Tuesday, April 3, 2012

Constitutional Law Professor: Supreme Court Overturning Law "Unprecedented Extraordinary" Step

Really?
President Obama: "Ultimately, I’m confident that the Supreme Court will not take what would be an unprecedented extraordinary step of overturning a law that was passed by a strong majority of a democratically elected congress."
Really?
WSJ: "The vote actually was close—it passed with 60 votes in the Senate, just achieving the supermajority needed to overcome a Republican filibuster, and by 219-212 in the House.

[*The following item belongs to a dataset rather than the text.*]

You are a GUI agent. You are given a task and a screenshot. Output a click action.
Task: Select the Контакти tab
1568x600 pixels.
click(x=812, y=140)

The Supreme Court sometimes overturns laws passed by Congress, as it did in 2010, when major parts of campaign-finance restrictions were nullified in the Citizens United decision. It would be more unusual for the court to strike down an entire law with hundreds of provisions over constitutional problems with just one part."
I mean--REALLY?
"For years, what we've heard is the biggest problem on the bench was judicial activism or the lack of judicial restraint, that an unelected group of people would somehow overturn a duly constituted and passed law," he said at a news conference. The health-care case is a good example of just that, he said. "And I'm pretty confident that this court will recognize that and not take that step."

REALLY?

My head just exploded.

UPDATE:  Heh.  Interesting.  Excerpts:
...The order, by a three-judge panel of the U.S. Court of Appeals for the 5th Circuit, appears to be in direct response to the president's comments yesterday about the Supreme Court's review of the health care law. Mr. Obama all but threw down the gauntlet with the justices, saying he was "confident" the Court would not "take what would be an unprecedented, extraordinary step of overturning a law that was passed by a strong majority of a democratically elected Congress."

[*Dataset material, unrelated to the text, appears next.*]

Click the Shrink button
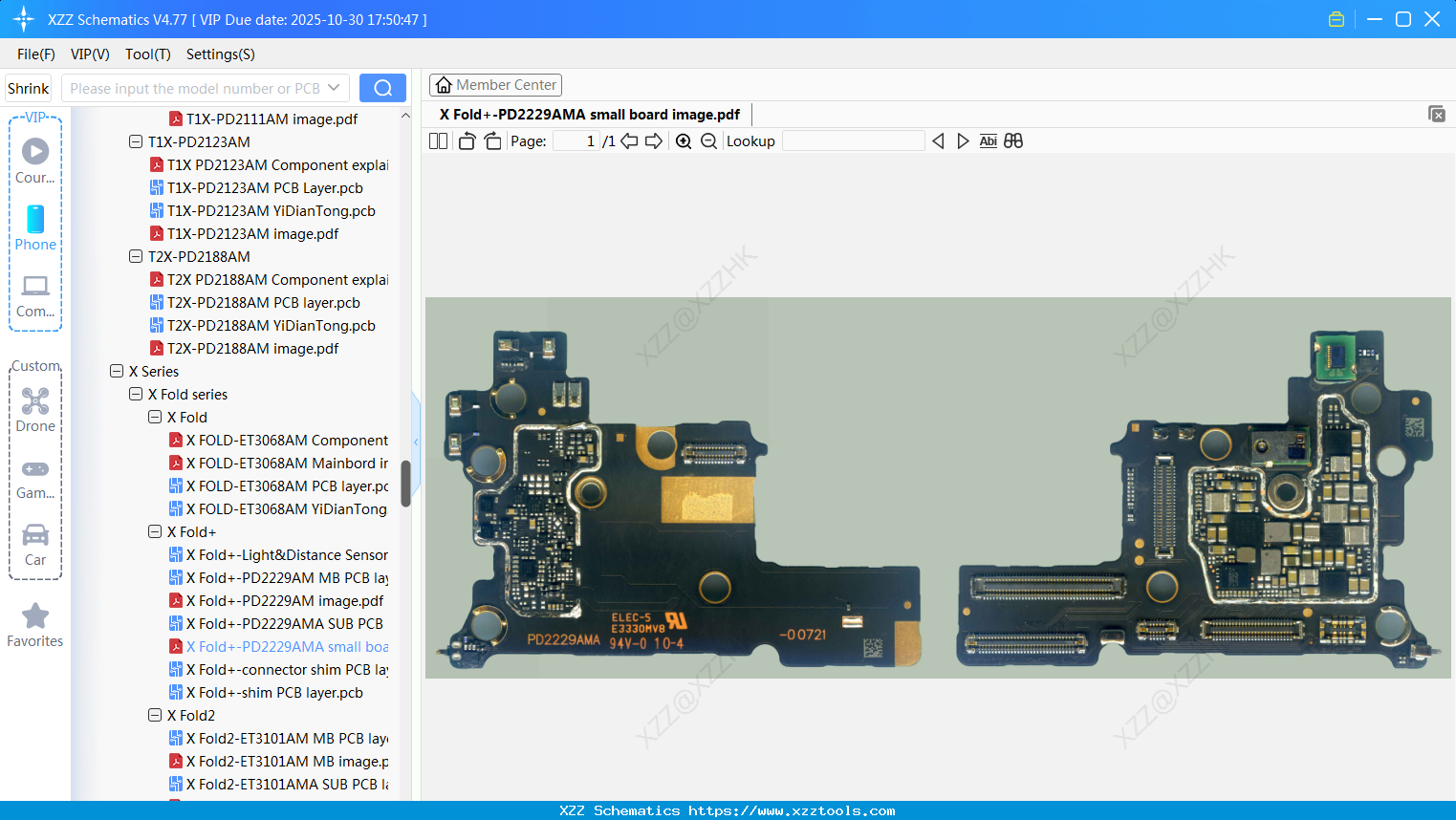This screenshot has width=1456, height=820. click(28, 87)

Overturning a law of course would not be unprecedented -- since the Supreme Court since 1803 has asserted the power to strike down laws it interprets as unconstitutional. The three-judge appellate court appears to be asking the administration to admit that basic premise -- despite the president's remarks that implied the contrary. The panel ordered the Justice Department to submit a three-page, single-spaced letter by noon Thursday addressing whether the Executive Branch believes courts have such power, the lawyer said...
UPDATE the second:
And then, this. Excerpts:
The Obama administration stipulated the incontestable to a disgruntled federal court on Thursday, formally declaring that “the power of the courts to review the constitutionality of legislation is beyond dispute...”

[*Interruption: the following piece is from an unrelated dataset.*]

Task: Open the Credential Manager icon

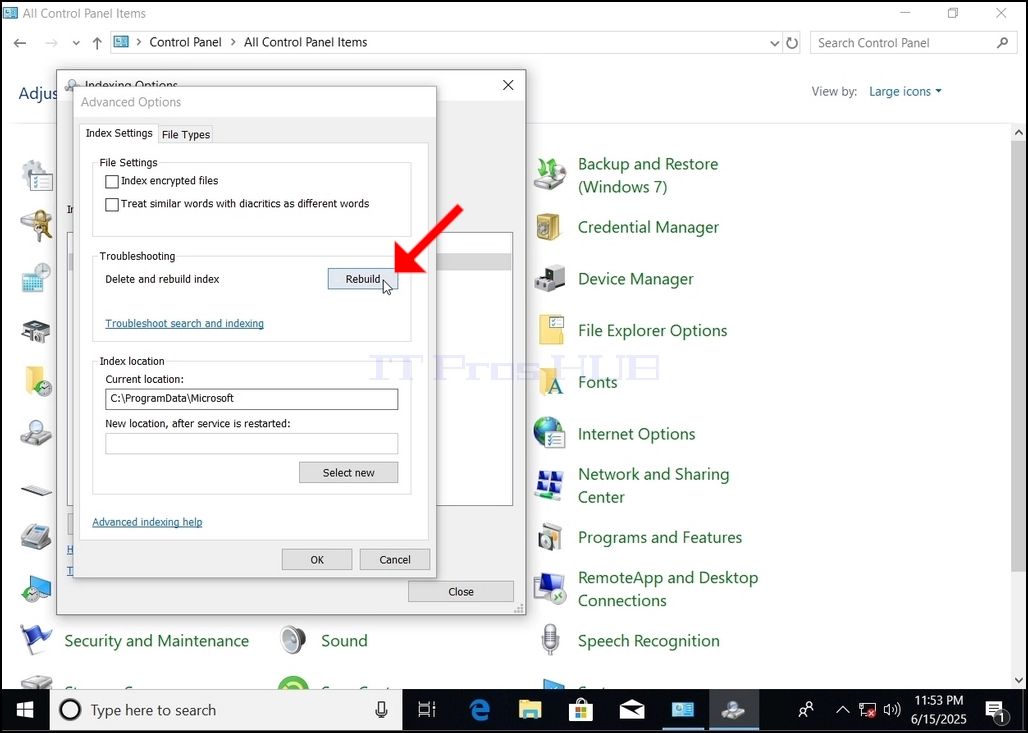Action: (x=549, y=228)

“Where a plaintiff properly invokes the jurisdiction of a court and presents a justiciable challenge, there is no dispute that courts properly review the constitutionality of acts of Congress,” Mr. Holder wrote. His letter was filed in precise obedience to the court’s demands, which included a noon deadline, a three-page length, single spacing and a reference to the president’s statement.

But the letter also offered a reminder that the Supreme Court has presumed that acts of Congress are constitutional, and that the executive branch has frequently urged courts to respect the judgments of Congress.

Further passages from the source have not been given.